> **Assigned task**:
Copy verbatim the span of lines beginning at the line that contains "The height and width of the screenshot is (148, 216)." and ending with the final line of the data. Exclude pictures from the copy.

(Stored items)
************
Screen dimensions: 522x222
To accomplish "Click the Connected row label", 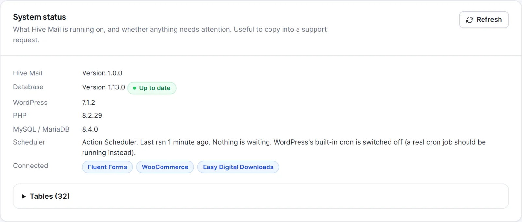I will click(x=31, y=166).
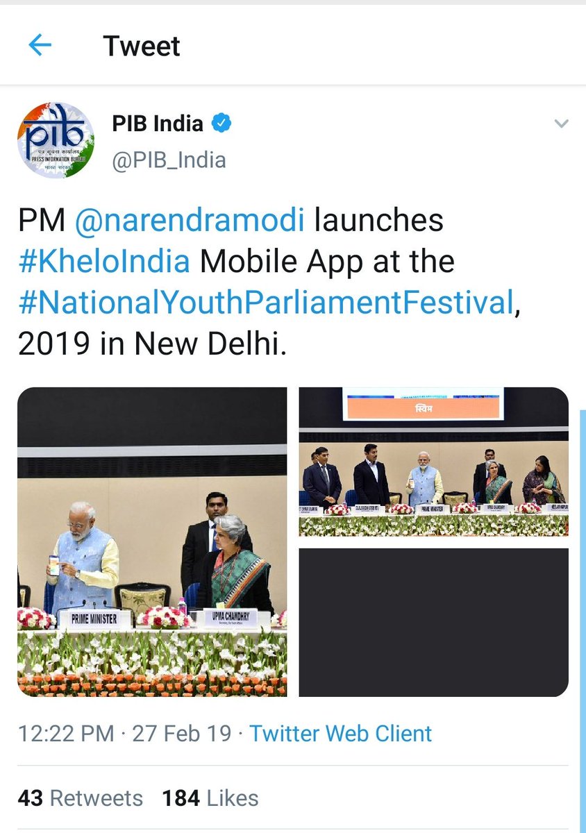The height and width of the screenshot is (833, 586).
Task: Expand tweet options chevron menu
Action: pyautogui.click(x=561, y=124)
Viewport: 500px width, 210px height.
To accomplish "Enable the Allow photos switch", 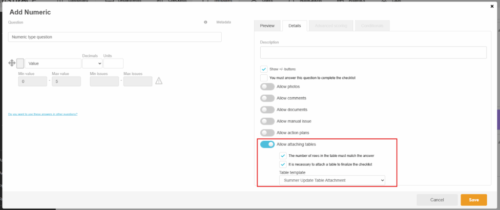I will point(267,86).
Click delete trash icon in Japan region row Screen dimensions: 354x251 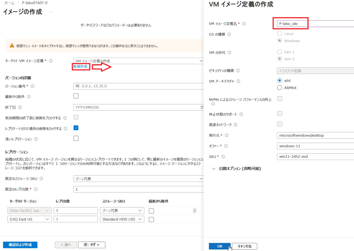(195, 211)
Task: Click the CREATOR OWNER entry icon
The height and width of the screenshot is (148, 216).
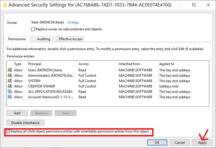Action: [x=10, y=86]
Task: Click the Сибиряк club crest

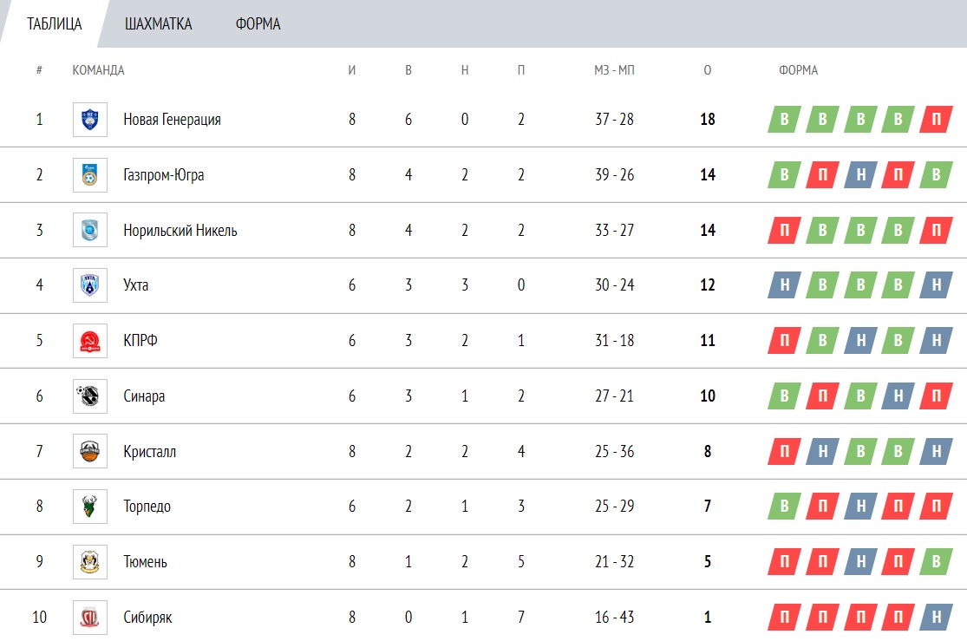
************
> **Response to the task**:
The height and width of the screenshot is (148, 216).
Action: [x=10, y=86]
Task: Click the Сибиряк club crest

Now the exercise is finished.